_Texte fourni_:
────────────────────

Avant 1863, la grosse horlogerie d’appartement, dite de Comté, enrichissait Morez, ville de 5,000 habitans, presque moderne, qui doit à l’industrie seule sa fondation, son développement ; mais la durée de ces horloges qui marchent plus d’un siècle, leur volume qui rend l’exportation difficile, l’extension prise par la fabrication des pendules à ressort, font diminuer la vente d’année en année. L’horlogerie à ressort, l’horlogerie de clocher la remplacent, de sorte que l’on peut répéter la comparaison poétique de Lamartine : « Ces habitans du Jura ressemblent aux Muezzins des cités de l’Orient, qui se tiennent sur les hauteurs de l’atmosphère, au sommet des minarets, pour chanter l’heure et pour avertir les hommes d’en bas de la fuite inaperçue du temps qui glisse entre les mains de l’homme comme l’eau. » Beaucoup de fabricans se rejettent vers la lunetterie (pince-nez, bésicles) : la lunette à nez chinois appelle l’usine et quatre ou cinq maisons seulement, en relations avec l’Angleterre et l’Amérique, s’occupent en grand de cet article : la forme du nez varie, paraît-il, de peuple à peuple ; chacun a sa case spéciale chez le fabricant. Peu de changemens pour les lunettes dite à nez K. Ici pas d’usines, le travail se fait chez l’ouvrier lui-même, par passe (soudage, ébauchage, polissage, trempage, finissage, bronzage ou nickelage, rhabillage), il vit dans sa famille, se fait aider de sa femme, de ses enfans qui tout jeunes apprennent à manier la lime ; le plus souvent il habite à deux, trois, même dix ou douze kilomètres du ou des patrons ; car il travaille en général pour plusieurs[1]. Le patron ne voit le travail qu’après chaque passe ; l’ouvrier soudeur lui apporte son travail qui est envoyé à l’ouvrier ébaucheur, celui-ci rapporte la lunette ébauchée que vient prendre la polisseuse, et ainsi de suite. Notre

  1. L’horlogerie de Morez, horloges à poids, boites à sapin verni, pendules à ressort, montres, horloges de clocher, tournebroches, miroirs à alouettes, représentait, en 1883, une valeur de 2,608,000 francs ; lunetterie, 3 millions ; mesures linéaires, 200,000 francs ; clouterie forgée, pointes de toupies, 250,000 francs ; plaques émaillées, 150,000 francs ; orfèvrerie, 400,000 francs ; commerce de bois sciés, 800,000 francs ; boissellerie de Bois-d’Amont, 800,000 francs ; fromageries du canton, au nombre de quarante-sept, 400,000 francs ; production agricole du canton, 500,000 francs. Il n’existe pas encore, à Saint-Claude, de musée industriel où se trouveraient, siècle par siècle, classés tous les articles de Saint-Claude fabriqués dans cette région, avec les articles similaires d’Angleterre et d’Allemagne, et des échantillons de toutes les pierres unes ou fausses qu’on y taille.

────────────────────

_Données fournies_:

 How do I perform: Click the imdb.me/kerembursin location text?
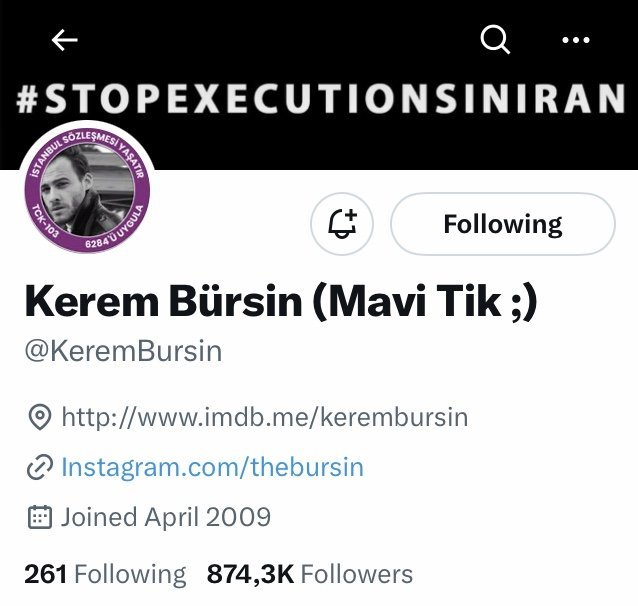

────────────────────

_Consignes à suivre_:
A. Recopiez le passage du texte sur l'horlogerie de Morez qui va de « 1. L’horlogerie de » jusqu'à « qu’on y taille. ».
B. Pour chaque affirmation, dites par oui ou par non si elle concorde avec le texte sur l'horlogerie de Morez, puis citez mot pour mot les termes qui permettent de trancher : (i) avant 1863, l'horlogerie dite de Comté enrichissait Morez ; (ii) les lunettes dites à nez K sont fabriquées en usine ; (iii) Saint-Claude possède déjà un musée industriel.

_Réponses par consigne_:
A.
1. L’horlogerie de Morez, horloges à poids, boites à sapin verni, pendules à ressort, montres, horloges de clocher, tournebroches, miroirs à alouettes, représentait, en 1883, une valeur de 2,608,000 francs ; lunetterie, 3 millions ; mesures linéaires, 200,000 francs ; clouterie forgée, pointes de toupies, 250,000 francs ; plaques émaillées, 150,000 francs ; orfèvrerie, 400,000 francs ; commerce de bois sciés, 800,000 francs ; boissellerie de Bois-d’Amont, 800,000 francs ; fromageries du canton, au nombre de quarante-sept, 400,000 francs ; production agricole du canton, 500,000 francs. Il n’existe pas encore, à Saint-Claude, de musée industriel où se trouveraient, siècle par siècle, classés tous les articles de Saint-Claude fabriqués dans cette région, avec les articles similaires d’Angleterre et d’Allemagne, et des échantillons de toutes les pierres unes ou fausses qu’on y taille.

B.
(i) Oui : « Avant 1863, la grosse horlogerie d’appartement, dite de Comté, enrichissait Morez ».
(ii) Non : « Ici pas d’usines, le travail se fait chez l’ouvrier lui-même ».
(iii) Non : « Il n’existe pas encore, à Saint-Claude, de musée industriel ».